Pembina FERKUSHI sekaligus Ketua PERSAMBI Bulungan, Moh. Jazuli, mengatakan hasil seleksi akan menjadi bahan pertimbangan tim pelatih dalam menyusun skuad Porprov II Kaltara.
Menurut Moh. Jazuli, kegiatan ini merupakan bagian dari proses pembinaan berkesinambungan yang dijalankan kedua organisasi. Ia menekankan bahwa persiapan menuju Porprov tidak bisa dilakukan secara instan. Diperlukan proses panjang, disiplin latihan konsisten, serta komitmen seluruh pihak agar atlet mampu tampil maksimal saat mewakili Bulungan di ajang olahraga terbesar tingkat provinsi.
“Kegiatan ini menjadi bagian dari proses pembinaan yang kami lakukan secara berkesinambungan. Melalui latihan bersama dan seleksi internal, kami dapat melihat sejauh mana perkembangan atlet setelah menjalani program latihan. Selain itu, kegiatan ini juga menjadi sarana evaluasi kemampuan teknik, kesiapan mental bertanding, serta membangun kebersamaan antara atlet, pelatih, dan orang tua,” tuturnya.
Moh. Jazuli menjelaskan pembinaan atlet tidak hanya fokus pada peningkatan fisik dan teknik semata. Pembentukan karakter, kedisiplinan, dan mental bertanding yang kuat menjadi perhatian utama. Evaluasi berkala melalui seleksi internal dinilai penting untuk mengetahui perkembangan setiap atlet.

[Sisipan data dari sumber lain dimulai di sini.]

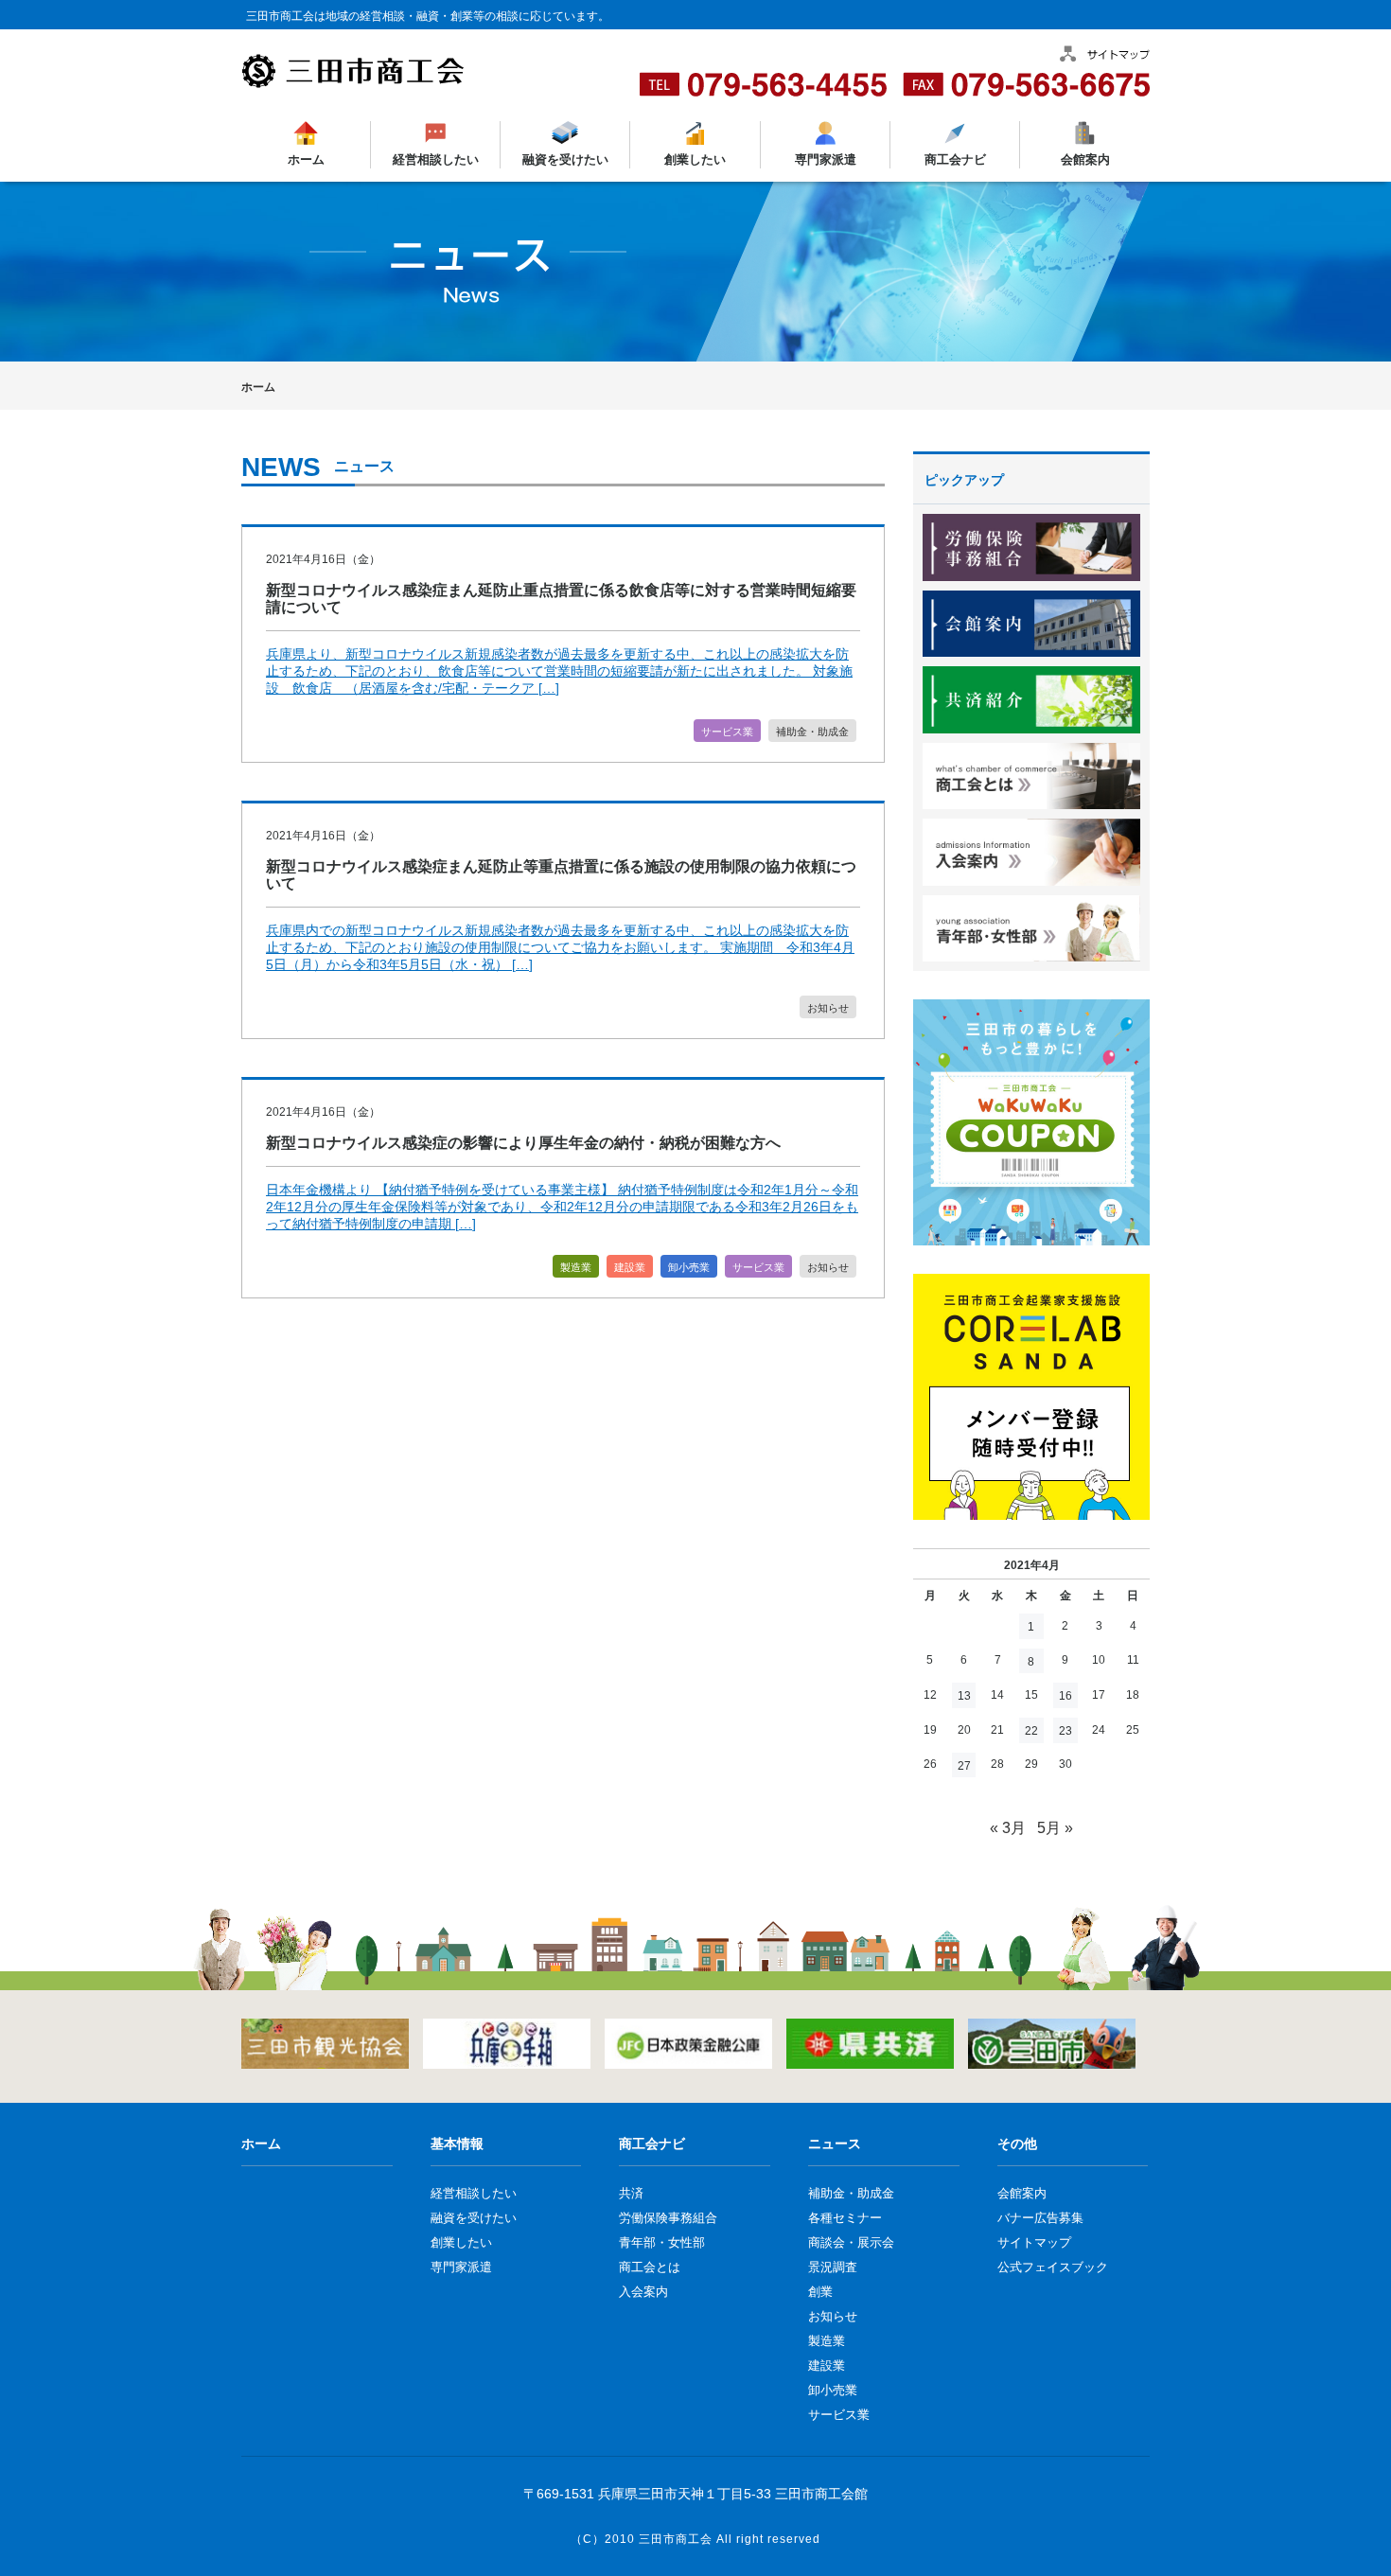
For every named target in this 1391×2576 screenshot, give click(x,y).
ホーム (306, 159)
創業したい (695, 159)
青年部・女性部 (662, 2242)
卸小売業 (689, 1267)
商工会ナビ (954, 159)
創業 (820, 2292)
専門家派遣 (824, 159)
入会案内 (643, 2292)
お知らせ (828, 1008)
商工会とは (649, 2267)
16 (1065, 1696)
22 (1031, 1731)
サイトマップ (1034, 2242)
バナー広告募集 (1040, 2218)
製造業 (575, 1267)
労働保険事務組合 (668, 2218)
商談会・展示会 (851, 2242)
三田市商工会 (676, 2539)
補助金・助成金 (812, 731)
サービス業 (727, 731)
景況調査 (832, 2267)
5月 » (1055, 1828)
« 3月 (1008, 1828)
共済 (631, 2193)
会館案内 (1084, 159)
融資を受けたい (565, 159)
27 (964, 1766)
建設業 (629, 1267)
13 (964, 1696)
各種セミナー (845, 2218)
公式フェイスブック (1052, 2267)
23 (1065, 1731)
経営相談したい (436, 159)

“Kami berharap para atlet semakin termotivasi untuk meningkatkan kemampuan, menjaga disiplin selama latihan, dan terus menambah pengalaman bertanding. Semakin sering mereka mengikuti kompetisi dan evaluasi seperti ini, maka mental serta kualitas teknik mereka akan semakin matang. Itu yang menjadi modal penting untuk bersaing di tingkat yang lebih tinggi,” ungkapnya.
FERKUSHI dan PERSAMBI Bulungan optimistis dapat melahirkan atlet-atlet berprestasi yang mampu bersaing di Porprov II Kaltara. Selain aspek kompetisi, kegiatan ini juga menjadi wadah mempererat hubungan antar atlet dari berbagai klub, saling bertukar pengalaman, serta membangun semangat sportivitas.